AI makes so many mistakes, I cannot trust it with telling me the truth about how a large codebase works.

Gigachad 6 days ago | parent | prev | next [-]

I find this half state kind of useless. If I have to know and understand the code being generated, it's easier to just write it myself. The AI tools can just spit out function names and tools I don't know off the top of my head, and the only way to check they are correct is to go look up the documentation, and at that point I've just done the hard work I wanted to avoid.

Feels like a similar situation to self driving where companies want to insist that you should be fully aware and ready to take over in an instant when things go wrong. That's just not how your brain works. You either want to fully disengage, or be actively doing the work.
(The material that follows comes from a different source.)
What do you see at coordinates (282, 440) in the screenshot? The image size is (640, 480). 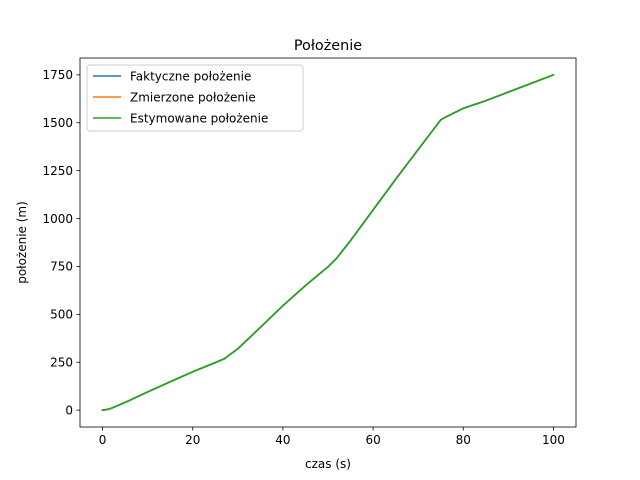 I see `x-tick-label: 40` at bounding box center [282, 440].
platevoltage 6 days ago | parent [-]

> The AI tools can just spit out function names and tools I don't know off the top of my head, and the only way to check they are correct is to go look up the documentation, and at that point I've just done the hard work I wanted to avoid.

This is exactly my experience, but I guess generating code with depreciated methods is useful for some people.

Chris_Newton 6 days ago | parent | prev [-]

It turns into a specification problem.

This, IMHO, is the critical point and why a lot of “deep” development work doesn’t benefit much from the current generation of AI tools.

Last week, I was dealing with some temporal data. I often find working in this area a little frustrating because you spend so much time dealing with the inherent traps and edge cases, so using an AI code generator is superficially attractive. However, the vast majority of my time wasn’t spent writing code, it was getting my head around what the various representations of certain time-based events in this system actually mean and what should happen when they interact. I probably wrote about 100 test cases next, each covering a distinct real world scenario, and working out how to parameterise them so the coverage was exhaustive for certain tricky interactions also required a bit of thought. Finally, I wrote the implementation of this algorithm that had a lot of essential complexity, which means code with lots of conditionals that needs to be crystal clear about why things are being done in a certain order and decisions made a certain way, so anyone reading it later has a fighting chance of understanding it. Which of those three stages would current AI tools really have helped with?

I find AI code generators can be quite helpful for low-level boilerplate stuff, where the required behaviour is obvious and the details tend to be a specific database schema or remote API spec. No doubt some applications consist almost entirely of this kind of code, and I can easily believe that people working on those find AI coding tools much more effective than I typically do. But as 'manoDev says in the parent comment, deeper work is often a specification problem. The valuable part is often figuring out the what and the why rather than the how, and so far that isn’t something AI has been very good at.